Task brief.
Exactly the lines from the opening of the records through the line containing "8(41144)41-158 (35, 2475)" should be copied, with both included.

--- Data extracts ---

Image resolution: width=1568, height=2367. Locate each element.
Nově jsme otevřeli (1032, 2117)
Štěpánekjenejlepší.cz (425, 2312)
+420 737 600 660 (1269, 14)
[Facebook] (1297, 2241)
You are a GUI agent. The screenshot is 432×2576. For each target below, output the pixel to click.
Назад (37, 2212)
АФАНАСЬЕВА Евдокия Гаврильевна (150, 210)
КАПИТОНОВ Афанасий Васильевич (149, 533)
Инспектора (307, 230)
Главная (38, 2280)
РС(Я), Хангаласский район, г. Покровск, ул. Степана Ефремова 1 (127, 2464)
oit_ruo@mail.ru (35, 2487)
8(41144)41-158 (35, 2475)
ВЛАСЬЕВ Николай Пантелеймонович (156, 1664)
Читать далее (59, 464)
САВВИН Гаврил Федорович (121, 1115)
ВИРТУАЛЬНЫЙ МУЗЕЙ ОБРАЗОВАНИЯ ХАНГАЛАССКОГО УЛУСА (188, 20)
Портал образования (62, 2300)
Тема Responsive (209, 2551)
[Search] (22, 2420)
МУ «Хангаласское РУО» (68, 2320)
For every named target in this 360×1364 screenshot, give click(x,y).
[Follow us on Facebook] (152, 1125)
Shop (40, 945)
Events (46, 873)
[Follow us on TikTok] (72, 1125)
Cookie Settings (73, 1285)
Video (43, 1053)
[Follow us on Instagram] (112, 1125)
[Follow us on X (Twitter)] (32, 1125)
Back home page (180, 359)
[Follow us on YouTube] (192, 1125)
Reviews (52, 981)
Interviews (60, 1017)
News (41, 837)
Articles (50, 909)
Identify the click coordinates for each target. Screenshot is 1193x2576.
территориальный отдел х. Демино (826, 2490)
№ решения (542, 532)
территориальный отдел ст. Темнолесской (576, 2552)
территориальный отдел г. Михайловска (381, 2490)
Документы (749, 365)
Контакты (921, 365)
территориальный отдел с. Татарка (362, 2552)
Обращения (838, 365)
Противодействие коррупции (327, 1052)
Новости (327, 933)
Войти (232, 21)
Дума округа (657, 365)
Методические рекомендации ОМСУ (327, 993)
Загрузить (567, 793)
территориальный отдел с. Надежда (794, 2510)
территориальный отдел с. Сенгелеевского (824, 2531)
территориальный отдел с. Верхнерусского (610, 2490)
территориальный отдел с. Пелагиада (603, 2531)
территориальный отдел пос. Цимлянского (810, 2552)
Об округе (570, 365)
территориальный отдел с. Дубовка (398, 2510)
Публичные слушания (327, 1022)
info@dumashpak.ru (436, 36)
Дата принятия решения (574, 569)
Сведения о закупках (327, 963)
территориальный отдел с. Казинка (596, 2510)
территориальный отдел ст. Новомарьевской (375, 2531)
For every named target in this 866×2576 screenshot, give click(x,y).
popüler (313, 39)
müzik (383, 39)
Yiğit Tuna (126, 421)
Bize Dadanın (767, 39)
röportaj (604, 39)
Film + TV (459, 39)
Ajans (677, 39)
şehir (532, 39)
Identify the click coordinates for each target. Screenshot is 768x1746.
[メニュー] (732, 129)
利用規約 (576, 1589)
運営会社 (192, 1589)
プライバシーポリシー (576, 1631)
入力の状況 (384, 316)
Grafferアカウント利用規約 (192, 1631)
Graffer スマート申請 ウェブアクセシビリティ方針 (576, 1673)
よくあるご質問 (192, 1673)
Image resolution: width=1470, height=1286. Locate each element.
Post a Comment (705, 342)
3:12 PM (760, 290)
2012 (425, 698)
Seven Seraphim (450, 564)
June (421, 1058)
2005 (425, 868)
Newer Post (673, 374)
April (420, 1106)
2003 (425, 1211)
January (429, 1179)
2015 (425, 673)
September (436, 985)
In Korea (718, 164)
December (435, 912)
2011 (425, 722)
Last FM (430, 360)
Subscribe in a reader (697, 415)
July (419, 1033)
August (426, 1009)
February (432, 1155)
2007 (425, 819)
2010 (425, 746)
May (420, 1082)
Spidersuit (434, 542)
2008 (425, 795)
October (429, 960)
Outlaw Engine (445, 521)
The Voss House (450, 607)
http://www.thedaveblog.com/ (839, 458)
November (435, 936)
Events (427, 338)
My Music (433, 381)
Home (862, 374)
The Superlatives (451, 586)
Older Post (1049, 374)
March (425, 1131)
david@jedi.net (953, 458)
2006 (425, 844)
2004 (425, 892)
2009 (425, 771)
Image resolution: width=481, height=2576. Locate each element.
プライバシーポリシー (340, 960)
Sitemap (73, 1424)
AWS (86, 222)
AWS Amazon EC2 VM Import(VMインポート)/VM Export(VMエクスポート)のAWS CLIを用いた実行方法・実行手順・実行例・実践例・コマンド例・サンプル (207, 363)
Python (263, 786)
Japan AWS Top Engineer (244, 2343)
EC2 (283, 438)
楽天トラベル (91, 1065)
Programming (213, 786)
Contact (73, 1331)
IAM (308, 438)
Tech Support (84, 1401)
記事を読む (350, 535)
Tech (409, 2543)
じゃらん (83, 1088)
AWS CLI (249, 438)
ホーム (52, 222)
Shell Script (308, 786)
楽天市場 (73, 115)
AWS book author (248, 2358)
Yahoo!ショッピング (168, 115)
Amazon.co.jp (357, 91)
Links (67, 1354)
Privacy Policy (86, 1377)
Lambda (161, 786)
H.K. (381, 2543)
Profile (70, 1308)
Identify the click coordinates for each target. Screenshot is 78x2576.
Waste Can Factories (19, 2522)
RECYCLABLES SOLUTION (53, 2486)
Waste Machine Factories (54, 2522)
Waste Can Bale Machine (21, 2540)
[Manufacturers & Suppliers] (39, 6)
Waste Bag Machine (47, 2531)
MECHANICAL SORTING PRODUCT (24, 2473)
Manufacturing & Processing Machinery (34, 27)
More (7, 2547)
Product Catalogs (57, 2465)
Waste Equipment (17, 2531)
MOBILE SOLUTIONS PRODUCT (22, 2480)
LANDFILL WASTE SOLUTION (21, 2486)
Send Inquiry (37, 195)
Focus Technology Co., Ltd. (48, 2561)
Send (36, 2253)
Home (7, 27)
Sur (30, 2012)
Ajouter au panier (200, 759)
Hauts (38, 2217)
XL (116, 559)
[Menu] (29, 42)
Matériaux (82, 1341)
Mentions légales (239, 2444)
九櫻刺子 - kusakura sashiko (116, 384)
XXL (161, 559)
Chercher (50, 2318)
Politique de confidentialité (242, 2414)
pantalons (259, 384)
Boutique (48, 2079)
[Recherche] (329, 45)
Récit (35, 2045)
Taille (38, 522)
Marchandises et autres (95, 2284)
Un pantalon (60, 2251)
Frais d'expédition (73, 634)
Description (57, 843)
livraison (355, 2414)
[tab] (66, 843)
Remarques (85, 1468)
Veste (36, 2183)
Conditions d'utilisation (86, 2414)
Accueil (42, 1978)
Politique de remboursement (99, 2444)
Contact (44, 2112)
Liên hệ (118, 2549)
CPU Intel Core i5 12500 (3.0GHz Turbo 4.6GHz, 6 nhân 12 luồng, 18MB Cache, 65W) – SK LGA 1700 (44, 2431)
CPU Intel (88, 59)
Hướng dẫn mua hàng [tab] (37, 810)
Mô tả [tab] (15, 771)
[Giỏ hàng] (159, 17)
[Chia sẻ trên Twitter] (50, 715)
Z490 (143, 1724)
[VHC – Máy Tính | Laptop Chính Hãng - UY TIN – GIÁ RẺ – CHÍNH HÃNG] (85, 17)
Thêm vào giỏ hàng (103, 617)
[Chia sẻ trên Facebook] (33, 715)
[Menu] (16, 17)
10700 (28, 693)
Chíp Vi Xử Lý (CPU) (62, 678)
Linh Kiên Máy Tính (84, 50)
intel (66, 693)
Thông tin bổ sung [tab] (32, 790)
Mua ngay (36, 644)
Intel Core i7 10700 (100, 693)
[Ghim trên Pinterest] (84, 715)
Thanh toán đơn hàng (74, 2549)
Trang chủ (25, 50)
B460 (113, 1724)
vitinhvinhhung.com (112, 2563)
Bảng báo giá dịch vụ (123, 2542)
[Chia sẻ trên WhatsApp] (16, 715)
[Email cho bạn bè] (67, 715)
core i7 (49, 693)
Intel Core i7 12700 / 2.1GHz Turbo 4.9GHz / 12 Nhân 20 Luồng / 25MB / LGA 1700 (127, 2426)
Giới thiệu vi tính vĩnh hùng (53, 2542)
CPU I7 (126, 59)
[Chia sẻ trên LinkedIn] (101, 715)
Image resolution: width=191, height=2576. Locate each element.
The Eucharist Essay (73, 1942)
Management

---

Solution to this problem.
Image resolution: width=1568, height=2367. Locate each element.
Nově jsme otevřeli (1032, 2117)
Štěpánekjenejlepší.cz (425, 2312)
+420 737 600 660 (1269, 14)
[Facebook] (1297, 2241)
You are a GUI agent. The screenshot is 432×2576. For each target below, output the pixel to click.
Назад (37, 2212)
АФАНАСЬЕВА Евдокия Гаврильевна (150, 210)
КАПИТОНОВ Афанасий Васильевич (149, 533)
Инспектора (307, 230)
Главная (38, 2280)
РС(Я), Хангаласский район, г. Покровск, ул. Степана Ефремова 1 (127, 2464)
oit_ruo@mail.ru (35, 2487)
8(41144)41-158 (35, 2475)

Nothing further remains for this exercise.